I have tracked 4 songs for a friend who does a solo acoustic act. I’ve never really messed much with reverb so I’m asking you fine folks. What reverb settings would you use on a vocal track that is accompanied by a single acoustic guitar track? Thanks in advance.
As much or as little as needed.
What genre? Are they covering or doing original work?
I really can’t think of an answer beyond this. Listen to songs that you think sound good and pay attention to how much reverb they use. If you are running into issues getting the reverb to fit in well, then there is a lot more room for discussion.
Classic rock covers.
I guess I could have worded my original post better. What reverb settings would be a good starting point? Is that better? I don’t mean to sound like a smart ass but I’ve never really messed with reverb enough to know where to begin.
For upbeat stuff like that, I usually start with a shorter (room) reverb or short delay, but still fairly dry. On acoustic sets like that, the vocal can be more intimate(?) than in a full band. On ballad type tunes, I might do something more like a hall, plate, etc. These are just some starting points that I tend to go with.
maybe put a close sounding room reverb on it subtly to give it a bit of illusion of being sang in a bigger area (although it depends what the take sounds like it might have plenty of natural reverb already)
usually this stops the boxy feel and makes it sit within the track better.
then maybe add a second reverb maybe a plate style and start with it on 0 mix ratio and slowly bring it in till it sounds good with the guitar etc. just an idea and about my limit i`m affraid
Thanks. I messed around with several of the presets in my version of Cubase and the one called “Modal Room” (with adjustments of course) seems best suited for this type of recording. I have a rough mix to send to my buddy and see what he thinks.
On a side note, some of the reverbs are extreme and really funny in this context.

■ **SOURCE EXCERPT**:
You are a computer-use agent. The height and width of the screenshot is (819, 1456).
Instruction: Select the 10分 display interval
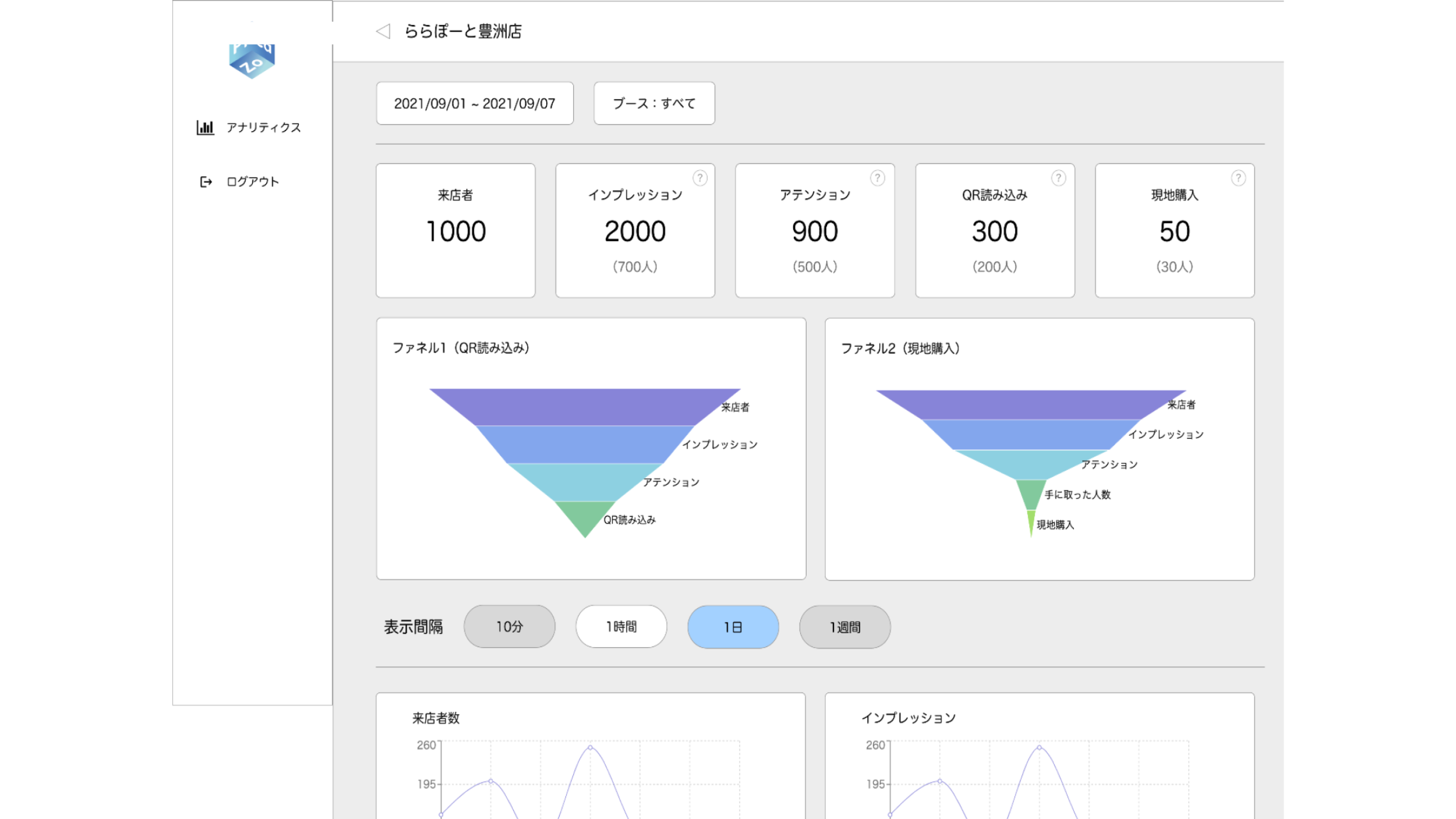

■ **THE REQUEST**:
Please carry on the forum thread about reverb on a vocal with acoustic guitar, starting after its last post.

■ **FINAL ANSWER**:
Two things:
- These are some of the thoughts that guide/define what I’ve done on the last two recent acoustic guitar record things I’ve recorded mixed. Use them as you will.
- I feel like I’m bad at this stuff. My mixes/productions aren’t in the pro category.
Those things said:
I dig putting a few different reverbs on the track.
One will be short, bright-ish (for reverb - probably low passed around 4k), and wide-ish. That puts my person in a room. Turn it up until you hear it, then turn it down until you don’t obviously hear it but muting it makes the person stand too close to you. The goal is to make the artist live in a room. Vocals get one amount and the instruments probably get a little more. I’ve liked rooms/sanctuaries/cathedral sorts of sounds for this. It almost sounds like a lot of short delays with some reverb mixed in. Use the pre-delay to move the reverb back if it starts to blur the intelligibility of anything.
One will be longer and darker to help fill space. The length will be dependent on the amount of space in the rhythm tracks. I think of it as putting enough water in the sink to make the rubber ducky float. It fills the space and keeps the rubber ducky from touching the porcelain of the sink. I’ve had some success with compressing this (fast attack, medium slow release) so the louder parts of the reverb are pushed down a little to keep the reverb from becoming loud enough to be obvious. Chambers or plates are what I find myself going for on these.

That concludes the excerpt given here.